Ataque hacker desvia R$ 420 milhões via Pix de instituições financeiras no Brasil

O golpe explorou vulnerabilidades nos sistemas da Sinqia, empresa de tecnologia responsável por conectar os bancos.
Ataque hacker desvia R$ 420 milhões via Pix de instituições financeiras no Brasil
HSBC e Artta foram afetados, mas Banco Central e PF atuam para recuperar valores (Foto: Marcelo Camargo/Agência Brasil)

Um ataque cibernético atingiu instituições financeiras brasileiras na tarde de sexta-feira (29), resultando no desvio de aproximadamente R$ 420 milhões por meio do sistema de transferências instantâneas Pix. Segundo informações divulgadas pela TV Globo, o HSBC foi o mais afetado, com prejuízo estimado em R$ 380 milhões, enquanto a Artta teve cerca de R$ 40 milhões desviados.

Como ocorreu a invasão

O golpe explorou vulnerabilidades nos sistemas da Sinqia, empresa de tecnologia responsável por conectar bancos e outras instituições financeiras ao Banco Central. A falha ocorreu nos servidores da companhia, sem atingir diretamente a infraestrutura central do Pix, que segue operando normalmente.

Assim que o problema foi identificado, o Banco Central interrompeu a comunicação da Sinqia com a rede financeira nacional para evitar um efeito em cadeia. A ação permitiu bloquear cerca de R$ 350 milhões antes que fossem retirados do sistema. A Polícia Federal abriu investigação e trabalha em conjunto com o BC para recuperar os valores restantes.

Repercussão entre os bancos

O HSBC esclareceu que as transações fraudulentas não envolveram contas de clientes, mas sim operações internas ligadas a um provedor do banco. Em nota, a instituição informou que adotou medidas imediatas para bloquear as transferências suspeitas.
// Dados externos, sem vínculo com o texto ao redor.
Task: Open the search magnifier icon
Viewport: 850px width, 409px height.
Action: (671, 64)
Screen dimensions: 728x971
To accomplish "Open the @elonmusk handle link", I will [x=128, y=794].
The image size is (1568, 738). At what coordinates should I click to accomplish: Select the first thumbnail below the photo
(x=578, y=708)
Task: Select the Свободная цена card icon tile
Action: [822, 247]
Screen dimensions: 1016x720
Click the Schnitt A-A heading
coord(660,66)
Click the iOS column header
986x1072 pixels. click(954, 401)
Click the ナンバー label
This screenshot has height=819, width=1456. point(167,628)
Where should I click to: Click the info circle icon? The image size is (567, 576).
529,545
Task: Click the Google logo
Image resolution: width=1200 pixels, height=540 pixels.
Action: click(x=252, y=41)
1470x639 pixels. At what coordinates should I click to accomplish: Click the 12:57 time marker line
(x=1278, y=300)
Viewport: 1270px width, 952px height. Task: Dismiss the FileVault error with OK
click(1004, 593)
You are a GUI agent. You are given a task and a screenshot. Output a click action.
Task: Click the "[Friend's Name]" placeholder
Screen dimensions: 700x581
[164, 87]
A Artta reforçou que as contas comprometidas são utilizadas exclusivamente para liquidação interbancária junto ao Banco Central, sem relação com contas de clientes. Como precaução, a instituição suspendeu operações de saída no mesmo dia do ataque.

Resposta da Sinqia

A Sinqia reconheceu o incidente e acionou equipes de segurança e especialistas forenses para investigar a origem da invasão. A empresa afirmou que a atividade irregular se restringiu ao ambiente Pix e que não há indícios de vazamento de dados pessoais. Também anunciou que está reconstruindo suas plataformas em um novo ambiente, com reforço de monitoramento e camadas adicionais de proteção.

Contexto e histórico

O episódio ocorre pouco tempo após outro ataque de grande porte. Em julho, hackers desviaram quase R$ 1 bilhão explorando vulnerabilidades da C&M Software, também prestadora de serviços tecnológicos para o setor financeiro. Até o momento, não há indícios de ligação entre os dois casos.

Ajustes no sistema Pix

Coincidentemente, um dia antes da invasão, o Banco Central anunciou mudanças no mecanismo de devolução do Pix, que passam a valer em novembro de forma facultativa e em fevereiro de forma obrigatória. As alterações vão permitir rastrear o caminho dos recursos desviados, tornando mais ágil a devolução em casos de fraude ou golpes.

“O Pix tem a segurança como pilar fundamental, e seu aprimoramento é contínuo”, destacou o BC em nota.